Glenn Sundby:   A Magazine and a Dream.  He founded International Gymnast in 1957 and walked down the stairs of the Washington Monument on his hands!

Alla Svirsky:   A Rhythmic Coach to Remember.  US rhythmic coach for twenty years, training a number of prominent champions.

George Szypula:   Tumbling Champion and Coach for Fifty Years.  He is still coaching high school students in East Lansing, Michigan.  While President of the College Coaches Association (NAAGC) he founded the National Gymnastics Hall of Fame with the assistance of the Helms Athletic Foundation in 1957.  The first group of honorees were named two years later.
 
Kurt Thomas:   A Flair for Gold.  The Thomas Flair is still a frequently performed element in men's PH and FX routines.  Kurt is the only gymnast to win the coveted Sullivan Award.
 
Peter Vidmar:   Golden Captain from the Golden State.  Vidmar was captain of 1984 men's Olympic team which won the gold in Los Angeles.
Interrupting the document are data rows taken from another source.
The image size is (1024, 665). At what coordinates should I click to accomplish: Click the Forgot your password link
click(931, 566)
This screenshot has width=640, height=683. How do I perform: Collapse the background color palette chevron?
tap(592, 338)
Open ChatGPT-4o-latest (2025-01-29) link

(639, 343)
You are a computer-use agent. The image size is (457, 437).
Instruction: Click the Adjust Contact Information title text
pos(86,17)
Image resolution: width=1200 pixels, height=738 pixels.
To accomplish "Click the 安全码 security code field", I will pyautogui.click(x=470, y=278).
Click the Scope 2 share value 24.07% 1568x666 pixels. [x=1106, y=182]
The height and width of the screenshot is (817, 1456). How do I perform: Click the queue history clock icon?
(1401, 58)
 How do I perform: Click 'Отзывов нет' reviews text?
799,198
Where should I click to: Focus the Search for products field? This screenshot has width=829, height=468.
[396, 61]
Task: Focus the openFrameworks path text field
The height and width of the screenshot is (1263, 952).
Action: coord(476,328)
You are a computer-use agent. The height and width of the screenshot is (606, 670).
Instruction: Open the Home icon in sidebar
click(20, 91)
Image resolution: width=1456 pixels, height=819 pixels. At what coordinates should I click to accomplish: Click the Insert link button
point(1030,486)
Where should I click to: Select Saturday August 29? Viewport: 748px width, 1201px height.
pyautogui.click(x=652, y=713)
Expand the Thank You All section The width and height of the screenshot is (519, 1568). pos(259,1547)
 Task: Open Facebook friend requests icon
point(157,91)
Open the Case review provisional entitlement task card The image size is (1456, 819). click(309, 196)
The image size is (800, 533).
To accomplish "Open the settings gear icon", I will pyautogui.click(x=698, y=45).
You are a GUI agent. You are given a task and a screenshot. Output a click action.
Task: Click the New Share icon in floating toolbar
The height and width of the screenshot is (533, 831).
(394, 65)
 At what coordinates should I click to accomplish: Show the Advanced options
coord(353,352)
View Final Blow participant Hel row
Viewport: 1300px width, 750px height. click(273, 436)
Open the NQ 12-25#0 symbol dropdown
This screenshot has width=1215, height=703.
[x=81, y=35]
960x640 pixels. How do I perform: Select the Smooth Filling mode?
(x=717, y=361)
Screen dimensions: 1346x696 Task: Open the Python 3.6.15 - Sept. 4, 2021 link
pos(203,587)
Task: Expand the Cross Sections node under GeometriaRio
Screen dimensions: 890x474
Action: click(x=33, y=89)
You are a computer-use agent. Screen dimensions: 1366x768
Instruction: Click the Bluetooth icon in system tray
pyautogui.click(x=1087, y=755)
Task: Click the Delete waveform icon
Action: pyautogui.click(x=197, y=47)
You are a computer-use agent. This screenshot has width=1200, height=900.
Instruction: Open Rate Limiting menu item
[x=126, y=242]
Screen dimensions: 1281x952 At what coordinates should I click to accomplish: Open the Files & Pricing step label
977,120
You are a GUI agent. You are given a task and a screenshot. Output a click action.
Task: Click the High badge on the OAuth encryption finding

Herb Vogel:   Father of Women's Collegiate Gymnastics.  (Southern Illinois University).  Vogel singlehandedly established women's gymnastics as a collegiate sport.

Ernestine Russell Weaver:   Sweep in 1955.  Canadians were allowed to enter our National AAU Championships. Later Ernie coached and had an illustrative career at Clarion State College (PA) and Univ. of Florida.  She never lost a dual meet while at Clarion.
 
Lyle Wesler:   Founder of the National Gymnastics Clinic.  This annual gathering became the precursor for something like a National Congress.
 
Eugene Wettstone:   Dean of Collegiate Gymnastics Coaches.   In addition to training many men who became  prominate gymnastic coaches, Wettstone’s Penn State teams won more national team titles than any other. Nebraska could tie this record with one more title.
 
George Wheeler:   Five Years without a Peer.  Wheeler, a genius, was way ahead of his time. Most of his peers when asked, “Who was the best?” immediately respond, "George Wheeler."  First gymnast West of the Alleghenies to win a national title. Five consecutive national AA championships. Only the great Al Jochim had six consecutive national AA titles.

Kim Zmeskal:   All-Around History in Indianapolis.  Zmeskal was the first American all-around champion in a World Championships competition (1991).

Leopold F. Zwarg:   Gymnastics Historian, Author and Coach.  Dr. Zwarg's work is cited even in recent years.  He was a master coach and wrote the best book available in English in the early Twenties, complete with excellent photographs of himself performing the major elements in vogue at the time.